|Swans by Norma Boeckler|
Beneath the warm blanket of Jackson Mulch, the soil creatures are still at work, if slowed down by the cold.
The secret to Jackson Mulch is the double layer. If someone puts plain wood mulch on grass, the grass will be suppressed for a time, with crab grass or the lawn bursting through later. Too much solar energy reaches the surface with mulch alone, and the shredded wood mulch turns from absorbing nutrition to letting it go in a most encouraging way - for weeds and grass.
Newspapers block the sunlight and absorb more nutrition at first, besides holding water above the soil and letting air through. When the newspapers overlap and are thick enough, the weeds are held down all summer and the microscopic life becomes abundant.
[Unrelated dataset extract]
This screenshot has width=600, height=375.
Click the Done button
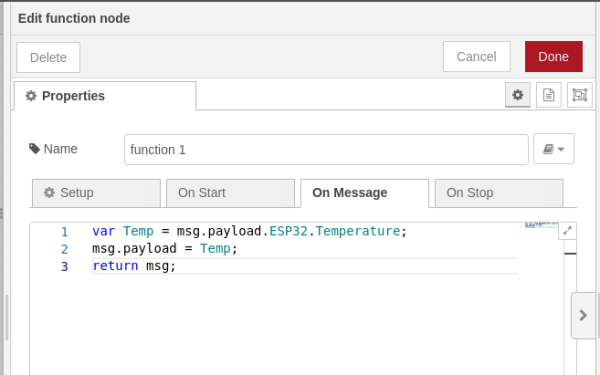coord(554,57)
Two factors contribution to decomposition, feeding plants plants at the roots. One factor is constant moisture. Jackson Mulch is designed to be a giant sponge holding water without harming the plants. The second is warmth, and Jackson Mulch accomplishes that by insulating the soil, keeping the temperatures relatively warm in the winter and never baked dry in the summer.
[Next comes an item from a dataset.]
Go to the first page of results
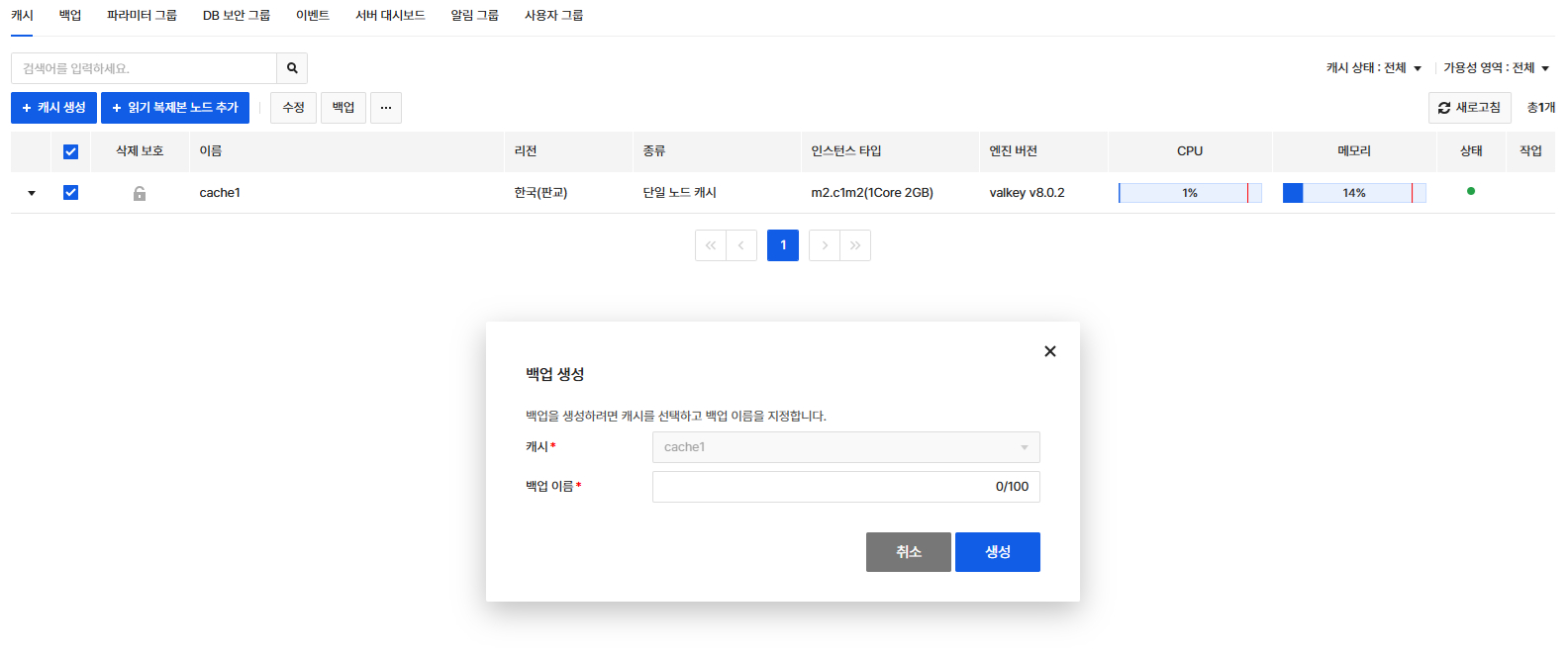Viewport: 1568px width, 658px height. point(711,245)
Mulch is a cafeteria for soil life and therefore a banquet hall for birds. Just now I found cardinals, doves, and a blue jay feasting on the cracked corn on the bare newspapers where the leaves blew off in the wind. I have found bare newspapers to be a good place to put bird food, because the newsprint wicks away the moisture from the drizzle we have been enjoying.
Like all matters of Creation, one improvement improves another. In this case, some warmth is good for the soil. Mulch is an insulating blanket that feed soil creatures, who contribute their own warmth to the mix.
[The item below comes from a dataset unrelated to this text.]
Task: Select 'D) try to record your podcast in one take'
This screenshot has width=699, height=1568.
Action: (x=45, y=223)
For example, the best way to protect roses in a Minnesota winter is to surround the garden with chicken wire and fill the wire with autumn leaves. This increases the insulation and feeds the roses all winter and in the early spring.
Protecting the plants will protect the birds, and improving the life of birds will improve the life of plants. That is why I enjoy a long drizzly day, sipping fresh coffee and thinking about the work done by God's creatures.
There are three parts to easy, successful gardening:
- Read a lot, but with scepticism.
- Test the claims in the garden.
- Assume the Creator had a plan, one far more complicated that we can comprehend.